Valls repeated his message in the summer of 2016 after 86 people had been massacred in Nice. His declaration prompted the New York Times to invite several prominent commentators to debate his remarks. Michael B. Mukasey, the United States attorney general from 2007 to 2009, was scathing, accusing the French prime minister of 'shaming himself' with his weak words. He then added a warning about the Islamists' strategy: 

'Their goal is to impose their will on the world...by shaking the confidence of citizens that their governments can do what governments principally are there for, which is to keep them safe.'

Islamist attacks are now so commonplace they come and go in media outlets within 24 hours. This indifference, this banalisation, is part of the 'learn to live with it' approach espoused by the French government under Socialist president Francois Hollande.

Last week, Hollande, head of state at the time of the Bataclan attack, testified at the trial of 14 men accused of conspiring in the co-ordinated assault. He admitted that his government knew that Islamists were preparing attacks on France: 'Every day we were under threat,' he told the court. 'We knew that there were operations being prepared, individuals who mixed with the flow of refugees, leaders in Syria. We knew all that.'

In the lead-up to the assault on Paris, at least one member of the terrorist cell commuted between Europe and Syria as the operation was finalised, exploiting the route effectively opened up by Angela Merkel in August 2015.

Hollande's confession was seized on by Eric Zemmour, who, in a rally in Bordeaux last week, told his audience that the authorities 'were aware of the danger and preferred that French people should die rather than prevent migrants coming to France'. Zemmour's remarks elicited a strong response from Hollande and also Valls, who accused him of trying to 'sow doubt and hate'.

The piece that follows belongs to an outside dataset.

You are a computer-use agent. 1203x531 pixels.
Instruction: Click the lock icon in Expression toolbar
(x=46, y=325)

Yet this is what Islamists have been doing in France for decades. That they have been so successful is because of decades of institutional complacency. There has been some pushback from Paris under Emmanuel Macron, a realisation that a parallel society with values antithetical to Republican ones, has taken root. But it is too late? A 2018 report by the intelligence agency, the DGSI, stated that 'Islamic fundamentalism has reached a critical threshold in France that from now on presents a veritable danger to the nation's democracy.'

Is something similar happening in Britain? Less than a fortnight after the murder of David Amess, police officers visited an MP who had expressed support for halal meat reforms. Strengthen your security detail, the MP was advised, and 'be careful what you say publicly on this issue'.

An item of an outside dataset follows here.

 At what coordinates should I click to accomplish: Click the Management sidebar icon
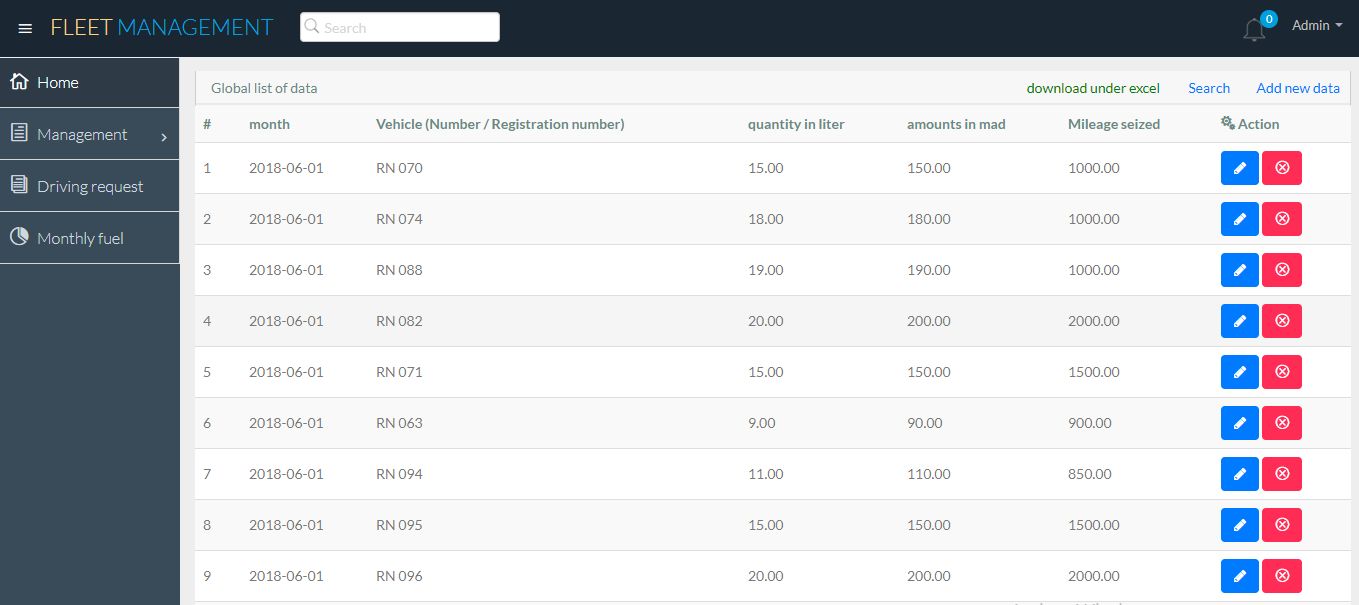[x=19, y=133]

This is the terrifying 'new normal' that few are prepared to acknowledge: a Britain where terrorist attacks remain a constant source of fear for many. Sixteen years after 52 people lost their lives in the London bombings, Britain has made no real inroads against radical Islam in any shape or form. The Prevent programme is no longer fit for purpose. Britain's asylum policy is not only 'dysfunctional', as the Home Secretary put it this week, but a danger to the nation. Meanwhile, the fear of being labelled racist pervades society to such an extent that a security guard at the Manchester Arena, on the night of May 22 2017, was wary of reporting his suspicions about the suicide bomber because he was scared he would be labelled a racist.

This is what learning to live with terrorism looks like; not so much Keep Calm and Carry On but keep cowed and carry on. We hope it doesn't happen to us, that we are not in the wrong place at the wrong time or, if we are, we have the incredible good fortune of the Liverpool taxi driver last Sunday.

Instead, our leaders go to war against a virus, which they find much easier to fight. How strong and authoritative they feel as they curtail our liberty; for our own protection, they tell us. Yet when it comes to keeping us safe from Islamist extremism they offer us nothing other than evasions and empty promises.